# Records shown

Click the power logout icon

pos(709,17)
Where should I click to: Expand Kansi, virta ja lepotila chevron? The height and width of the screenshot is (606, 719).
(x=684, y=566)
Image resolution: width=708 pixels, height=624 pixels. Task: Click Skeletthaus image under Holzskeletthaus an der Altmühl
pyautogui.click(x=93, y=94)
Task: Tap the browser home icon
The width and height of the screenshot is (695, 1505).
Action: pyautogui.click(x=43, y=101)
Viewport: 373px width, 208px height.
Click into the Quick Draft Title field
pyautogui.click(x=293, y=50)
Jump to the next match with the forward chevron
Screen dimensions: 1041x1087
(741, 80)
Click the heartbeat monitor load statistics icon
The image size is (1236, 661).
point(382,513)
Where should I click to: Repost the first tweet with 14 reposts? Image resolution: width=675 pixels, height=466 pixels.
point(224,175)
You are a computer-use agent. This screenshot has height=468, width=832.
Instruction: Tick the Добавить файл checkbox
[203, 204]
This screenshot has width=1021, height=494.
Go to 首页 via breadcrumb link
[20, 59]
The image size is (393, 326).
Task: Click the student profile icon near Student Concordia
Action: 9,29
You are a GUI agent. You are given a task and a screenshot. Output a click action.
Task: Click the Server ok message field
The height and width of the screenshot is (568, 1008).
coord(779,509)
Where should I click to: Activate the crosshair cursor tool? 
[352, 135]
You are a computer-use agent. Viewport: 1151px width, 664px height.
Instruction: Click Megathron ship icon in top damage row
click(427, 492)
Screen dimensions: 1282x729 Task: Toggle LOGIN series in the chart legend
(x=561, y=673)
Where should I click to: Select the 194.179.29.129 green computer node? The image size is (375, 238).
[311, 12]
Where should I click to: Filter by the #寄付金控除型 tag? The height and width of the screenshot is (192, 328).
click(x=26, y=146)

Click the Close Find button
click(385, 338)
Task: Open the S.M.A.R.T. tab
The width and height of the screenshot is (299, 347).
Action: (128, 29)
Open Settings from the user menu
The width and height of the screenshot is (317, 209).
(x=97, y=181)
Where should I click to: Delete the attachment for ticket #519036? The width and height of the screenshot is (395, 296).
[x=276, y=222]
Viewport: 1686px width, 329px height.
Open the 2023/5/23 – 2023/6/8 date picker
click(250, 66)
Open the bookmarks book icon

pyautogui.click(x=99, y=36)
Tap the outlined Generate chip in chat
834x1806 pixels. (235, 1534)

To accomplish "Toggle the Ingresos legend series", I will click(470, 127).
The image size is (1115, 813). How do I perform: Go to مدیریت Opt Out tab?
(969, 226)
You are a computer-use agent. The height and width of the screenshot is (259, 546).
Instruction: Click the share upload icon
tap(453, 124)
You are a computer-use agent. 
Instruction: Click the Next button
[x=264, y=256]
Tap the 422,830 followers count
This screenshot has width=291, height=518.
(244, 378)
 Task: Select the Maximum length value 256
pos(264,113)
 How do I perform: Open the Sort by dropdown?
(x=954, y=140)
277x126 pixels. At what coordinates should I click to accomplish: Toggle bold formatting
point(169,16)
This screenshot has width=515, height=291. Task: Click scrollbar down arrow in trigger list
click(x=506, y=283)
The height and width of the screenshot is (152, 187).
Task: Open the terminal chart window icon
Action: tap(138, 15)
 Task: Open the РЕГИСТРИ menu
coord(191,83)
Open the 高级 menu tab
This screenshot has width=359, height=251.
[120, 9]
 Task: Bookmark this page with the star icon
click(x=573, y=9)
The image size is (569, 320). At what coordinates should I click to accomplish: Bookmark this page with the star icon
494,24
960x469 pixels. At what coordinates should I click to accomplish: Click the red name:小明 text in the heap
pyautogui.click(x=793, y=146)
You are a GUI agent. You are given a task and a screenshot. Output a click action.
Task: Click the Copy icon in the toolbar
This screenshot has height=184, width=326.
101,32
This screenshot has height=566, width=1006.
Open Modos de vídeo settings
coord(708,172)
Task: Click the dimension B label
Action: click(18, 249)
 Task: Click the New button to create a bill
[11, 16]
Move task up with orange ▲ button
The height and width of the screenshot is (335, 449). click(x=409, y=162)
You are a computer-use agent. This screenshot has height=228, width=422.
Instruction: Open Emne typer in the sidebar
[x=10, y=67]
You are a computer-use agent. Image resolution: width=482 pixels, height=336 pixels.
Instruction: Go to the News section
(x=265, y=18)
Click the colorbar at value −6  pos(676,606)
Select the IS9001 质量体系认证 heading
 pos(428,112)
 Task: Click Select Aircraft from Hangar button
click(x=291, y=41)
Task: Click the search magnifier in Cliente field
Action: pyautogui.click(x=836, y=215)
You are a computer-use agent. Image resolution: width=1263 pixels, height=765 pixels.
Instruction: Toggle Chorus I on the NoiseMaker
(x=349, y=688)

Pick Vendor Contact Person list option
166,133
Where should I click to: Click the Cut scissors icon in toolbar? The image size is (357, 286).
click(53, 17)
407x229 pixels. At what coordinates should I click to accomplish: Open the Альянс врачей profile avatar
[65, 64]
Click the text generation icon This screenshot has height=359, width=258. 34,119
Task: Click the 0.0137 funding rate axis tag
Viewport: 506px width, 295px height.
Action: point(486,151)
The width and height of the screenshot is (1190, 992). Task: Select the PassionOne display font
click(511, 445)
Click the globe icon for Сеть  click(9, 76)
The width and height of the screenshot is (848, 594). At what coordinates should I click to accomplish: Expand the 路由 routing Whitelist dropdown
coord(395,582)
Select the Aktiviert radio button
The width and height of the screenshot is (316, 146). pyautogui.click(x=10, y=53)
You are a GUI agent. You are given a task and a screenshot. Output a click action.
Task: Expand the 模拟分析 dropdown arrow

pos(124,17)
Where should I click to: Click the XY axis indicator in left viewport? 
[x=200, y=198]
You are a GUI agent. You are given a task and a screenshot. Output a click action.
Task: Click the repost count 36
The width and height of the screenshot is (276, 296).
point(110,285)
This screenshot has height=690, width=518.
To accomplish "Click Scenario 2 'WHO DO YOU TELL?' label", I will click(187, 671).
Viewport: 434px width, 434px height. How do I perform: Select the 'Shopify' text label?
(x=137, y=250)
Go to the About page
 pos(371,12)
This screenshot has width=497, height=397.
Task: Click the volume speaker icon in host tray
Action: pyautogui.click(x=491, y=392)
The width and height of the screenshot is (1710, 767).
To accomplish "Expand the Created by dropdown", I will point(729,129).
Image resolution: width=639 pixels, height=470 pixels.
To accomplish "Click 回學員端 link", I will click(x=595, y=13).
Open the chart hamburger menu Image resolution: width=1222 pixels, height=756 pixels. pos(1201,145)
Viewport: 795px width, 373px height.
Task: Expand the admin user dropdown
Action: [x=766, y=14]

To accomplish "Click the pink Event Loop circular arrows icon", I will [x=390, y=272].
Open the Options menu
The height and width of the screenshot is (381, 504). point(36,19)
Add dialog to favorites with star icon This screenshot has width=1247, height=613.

# What needs to be done
For this task, retype the material exactly, line for line.

# Task answer
Click the power logout icon

pos(709,17)
Where should I click to: Expand Kansi, virta ja lepotila chevron? The height and width of the screenshot is (606, 719).
(x=684, y=566)
Image resolution: width=708 pixels, height=624 pixels. Task: Click Skeletthaus image under Holzskeletthaus an der Altmühl
pyautogui.click(x=93, y=94)
Task: Tap the browser home icon
The width and height of the screenshot is (695, 1505).
Action: pyautogui.click(x=43, y=101)
Viewport: 373px width, 208px height.
Click into the Quick Draft Title field
pyautogui.click(x=293, y=50)
Jump to the next match with the forward chevron
Screen dimensions: 1041x1087
(741, 80)
Click the heartbeat monitor load statistics icon
The image size is (1236, 661).
point(382,513)
Where should I click to: Repost the first tweet with 14 reposts? Image resolution: width=675 pixels, height=466 pixels.
point(224,175)
You are a computer-use agent. This screenshot has height=468, width=832.
Instruction: Tick the Добавить файл checkbox
[203, 204]
This screenshot has width=1021, height=494.
Go to 首页 via breadcrumb link
[20, 59]
The image size is (393, 326).
Task: Click the student profile icon near Student Concordia
Action: 9,29
You are a GUI agent. You are given a task and a screenshot. Output a click action.
Task: Click the Server ok message field
The height and width of the screenshot is (568, 1008).
coord(779,509)
Where should I click to: Activate the crosshair cursor tool? 
[352, 135]
You are a computer-use agent. Viewport: 1151px width, 664px height.
Instruction: Click Megathron ship icon in top damage row
click(427, 492)
Screen dimensions: 1282x729 Task: Toggle LOGIN series in the chart legend
(x=561, y=673)
Where should I click to: Select the 194.179.29.129 green computer node? The image size is (375, 238).
[311, 12]
Where should I click to: Filter by the #寄付金控除型 tag? The height and width of the screenshot is (192, 328).
click(x=26, y=146)

Click the Close Find button
click(385, 338)
Task: Open the S.M.A.R.T. tab
The width and height of the screenshot is (299, 347).
Action: (128, 29)
Open Settings from the user menu
The width and height of the screenshot is (317, 209).
(x=97, y=181)
Where should I click to: Delete the attachment for ticket #519036? The width and height of the screenshot is (395, 296).
[x=276, y=222]
Viewport: 1686px width, 329px height.
Open the 2023/5/23 – 2023/6/8 date picker
click(250, 66)
Open the bookmarks book icon

pyautogui.click(x=99, y=36)
Tap the outlined Generate chip in chat
834x1806 pixels. (235, 1534)

To accomplish "Toggle the Ingresos legend series", I will click(470, 127).
The image size is (1115, 813). How do I perform: Go to مدیریت Opt Out tab?
(969, 226)
You are a computer-use agent. The height and width of the screenshot is (259, 546).
Instruction: Click the share upload icon
tap(453, 124)
You are a computer-use agent. 
Instruction: Click the Next button
[x=264, y=256]
Tap the 422,830 followers count
This screenshot has width=291, height=518.
(244, 378)
 Task: Select the Maximum length value 256
pos(264,113)
 How do I perform: Open the Sort by dropdown?
(x=954, y=140)
277x126 pixels. At what coordinates should I click to accomplish: Toggle bold formatting
point(169,16)
This screenshot has width=515, height=291. Task: Click scrollbar down arrow in trigger list
click(x=506, y=283)
The height and width of the screenshot is (152, 187).
Task: Open the terminal chart window icon
Action: tap(138, 15)
 Task: Open the РЕГИСТРИ menu
coord(191,83)
Open the 高级 menu tab
This screenshot has width=359, height=251.
[120, 9]
 Task: Bookmark this page with the star icon
click(x=573, y=9)
The image size is (569, 320). At what coordinates should I click to accomplish: Bookmark this page with the star icon
494,24
960x469 pixels. At what coordinates should I click to accomplish: Click the red name:小明 text in the heap
pyautogui.click(x=793, y=146)
You are a GUI agent. You are given a task and a screenshot. Output a click action.
Task: Click the Copy icon in the toolbar
This screenshot has height=184, width=326.
101,32
This screenshot has height=566, width=1006.
Open Modos de vídeo settings
coord(708,172)
Task: Click the dimension B label
Action: click(18, 249)
 Task: Click the New button to create a bill
[11, 16]
Move task up with orange ▲ button
The height and width of the screenshot is (335, 449). click(x=409, y=162)
You are a computer-use agent. This screenshot has height=228, width=422.
Instruction: Open Emne typer in the sidebar
[x=10, y=67]
You are a computer-use agent. Image resolution: width=482 pixels, height=336 pixels.
Instruction: Go to the News section
(x=265, y=18)
Click the colorbar at value −6  pos(676,606)
Select the IS9001 质量体系认证 heading
 pos(428,112)
 Task: Click Select Aircraft from Hangar button
click(x=291, y=41)
Task: Click the search magnifier in Cliente field
Action: pyautogui.click(x=836, y=215)
You are a computer-use agent. Image resolution: width=1263 pixels, height=765 pixels.
Instruction: Toggle Chorus I on the NoiseMaker
(x=349, y=688)

Pick Vendor Contact Person list option
166,133
Where should I click to: Click the Cut scissors icon in toolbar? The image size is (357, 286).
click(53, 17)
407x229 pixels. At what coordinates should I click to accomplish: Open the Альянс врачей profile avatar
[65, 64]
Click the text generation icon This screenshot has height=359, width=258. 34,119
Task: Click the 0.0137 funding rate axis tag
Viewport: 506px width, 295px height.
Action: point(486,151)
The width and height of the screenshot is (1190, 992). Task: Select the PassionOne display font
click(511, 445)
Click the globe icon for Сеть  click(9, 76)
The width and height of the screenshot is (848, 594). At what coordinates should I click to accomplish: Expand the 路由 routing Whitelist dropdown
coord(395,582)
Select the Aktiviert radio button
The width and height of the screenshot is (316, 146). pyautogui.click(x=10, y=53)
You are a GUI agent. You are given a task and a screenshot. Output a click action.
Task: Expand the 模拟分析 dropdown arrow

pos(124,17)
Where should I click to: Click the XY axis indicator in left viewport? 
[x=200, y=198]
You are a GUI agent. You are given a task and a screenshot. Output a click action.
Task: Click the repost count 36
The width and height of the screenshot is (276, 296).
point(110,285)
This screenshot has height=690, width=518.
To accomplish "Click Scenario 2 'WHO DO YOU TELL?' label", I will click(187, 671).
Viewport: 434px width, 434px height. How do I perform: Select the 'Shopify' text label?
(x=137, y=250)
Go to the About page
 pos(371,12)
This screenshot has width=497, height=397.
Task: Click the volume speaker icon in host tray
Action: pyautogui.click(x=491, y=392)
The width and height of the screenshot is (1710, 767).
To accomplish "Expand the Created by dropdown", I will point(729,129).
Image resolution: width=639 pixels, height=470 pixels.
To accomplish "Click 回學員端 link", I will click(x=595, y=13).
Open the chart hamburger menu Image resolution: width=1222 pixels, height=756 pixels. pos(1201,145)
Viewport: 795px width, 373px height.
Task: Expand the admin user dropdown
Action: [x=766, y=14]

To accomplish "Click the pink Event Loop circular arrows icon", I will [x=390, y=272].
Open the Options menu
The height and width of the screenshot is (381, 504). point(36,19)
Add dialog to favorites with star icon This screenshot has width=1247, height=613.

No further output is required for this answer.